» EXTRAIT DU DOCUMENT:
--------
Rendez-vous auprès du prince de Neuchâtel pour prendre des renseignements sur les chiffres qui existaient à la dernière campagne, et savoir si le vice-roi en a un. Comme je crains que l’ennemi n’ait ces chiffres, je désire les changer. Vous me ferez un rapport là-des­sus, je désirerais avoir deux espèces de chiffres, un chiffre de l’état-major de l’armée avec les différents commandants des corps, un chiffre de moi avec les commandants de l’armée pendant le temps que je suis absent.

Vous m’apporterez le chiffre qu’aura le vice-roi, puisqu’on sera obligé de chiffrer beaucoup, à cause des partis de Cosaques.

 

Paris, 2 mars 1813.

INSTRUCTIONS POUR LE CAPITAINE LAPLACE, OFFICIER D’ORDONNANCE DE L’EMPEREUR, A PARIS.

Vous vous rendrez en toute diligence, et en voyageant jour et nuit, à Karlsruhe. Vous irez trouver le grand-duc où il sera, et vous lui remettrez la lettre ci-jointe. Vous y resterez douze heures, et vingt-quatre s’il le faut, afin de m’envoyer l’état des troupes qu’il fera partir pour Würzburg, infanterie, cavalerie et artillerie. Vous l’engagerez à faire partir de bonnes troupes et surtout de la cavalerie. Vous m’é­crirez de Karlsruhe.

De là vous vous rendrez à Stuttgart, où vous remettrez la lettre ci-jointe au roi, et d’où vous me ferez passer les mêmes renseigne­ments.

Vous irez ensuite à Munich, où vous porterez au roi la lettre ci-jointe.

De là vous vous rendrez à Kronach, pour vous assurer de la si­tuation de cette place, et, par une estafette extraordinaire, vous m’informerez de l’état des choses.

De là vous vous rendrez à Würzburg : vous verrez la citadelle, et vous m’informerez également de sa situation.
--------
» DONNÉES AFFICHÉES:
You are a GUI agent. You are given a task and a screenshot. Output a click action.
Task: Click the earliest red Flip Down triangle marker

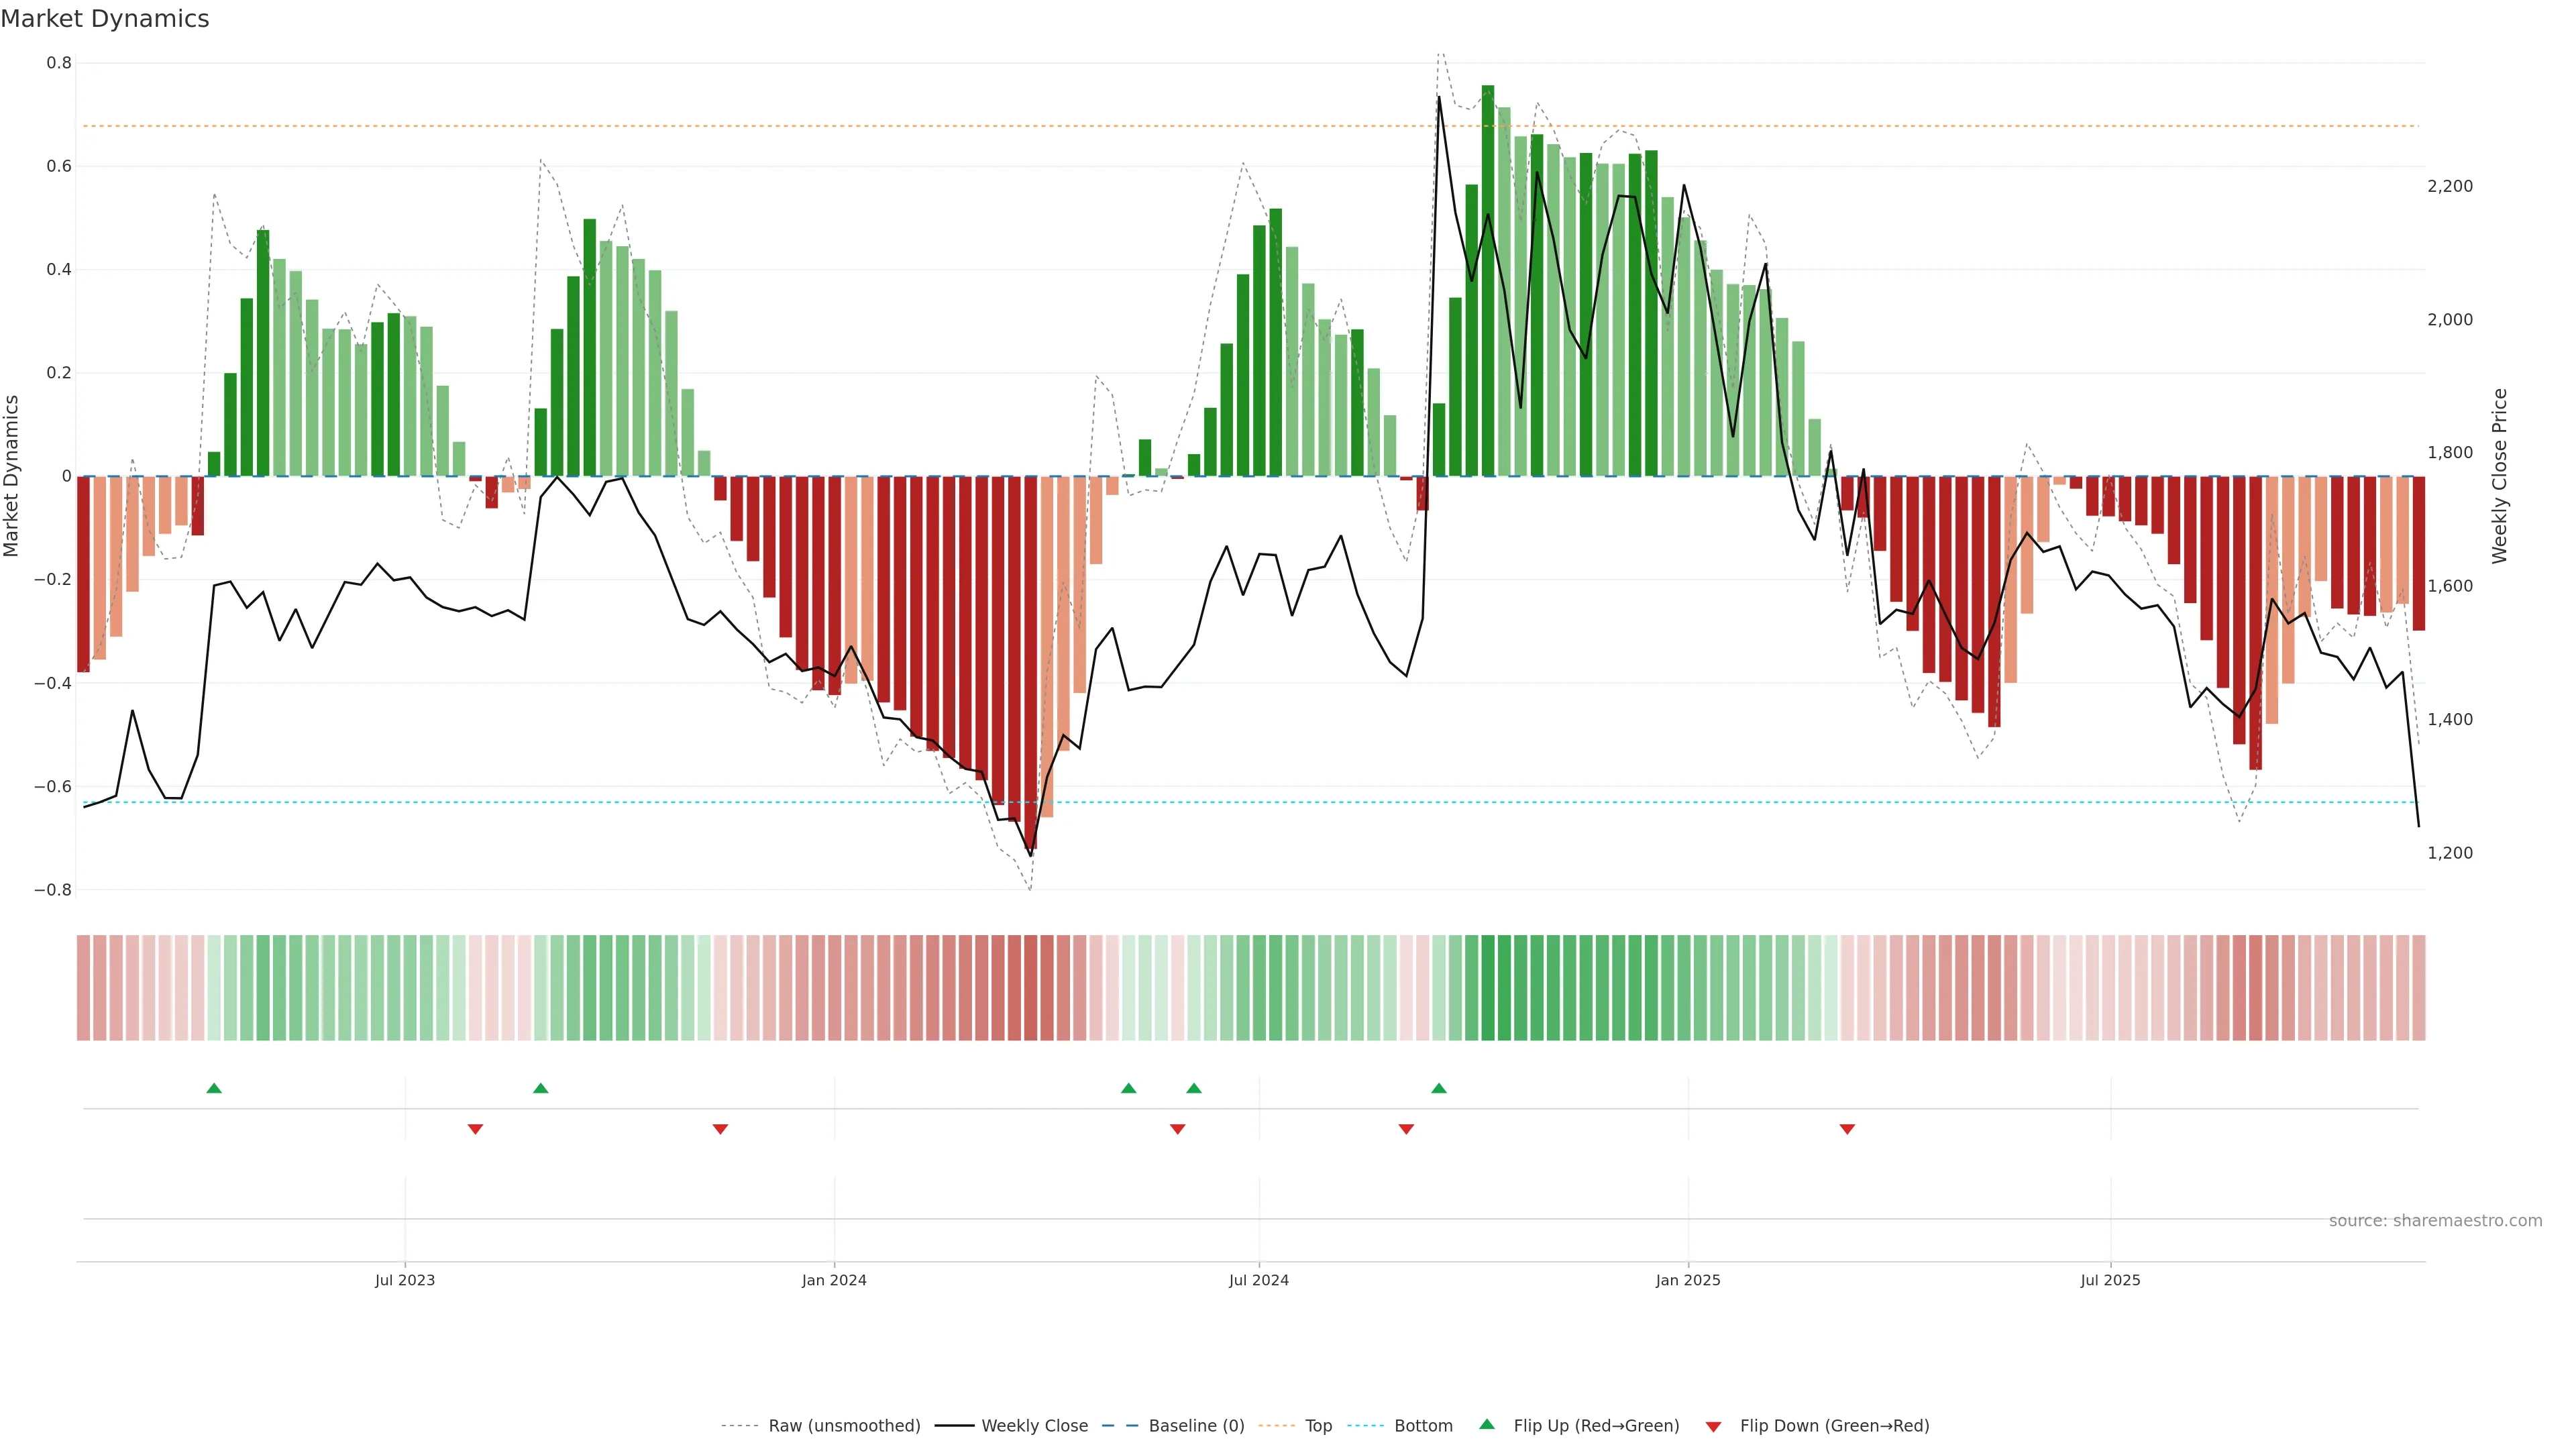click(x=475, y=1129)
--------
» OBJECTIFS:
a) Renvoyez, sans rien modifier, tout ce qui va de "De là vous vous rendrez à Stuttgart, où" jusqu'à "roi la lettre ci-jointe." dans l'extrait du document.
b) Traduisez en anglais cette phrase de l'extrait du document : « Vous irez ensuite à Munich, où vous porterez au roi la lettre ci-jointe. »

» RÉPONSES PAR TÂCHE:
a)
De là vous vous rendrez à Stuttgart, où vous remettrez la lettre ci-jointe au roi, et d’où vous me ferez passer les mêmes renseigne­ments.

Vous irez ensuite à Munich, où vous porterez au roi la lettre ci-jointe.

b) You will then go to Munich, where you will deliver the enclosed letter to the king.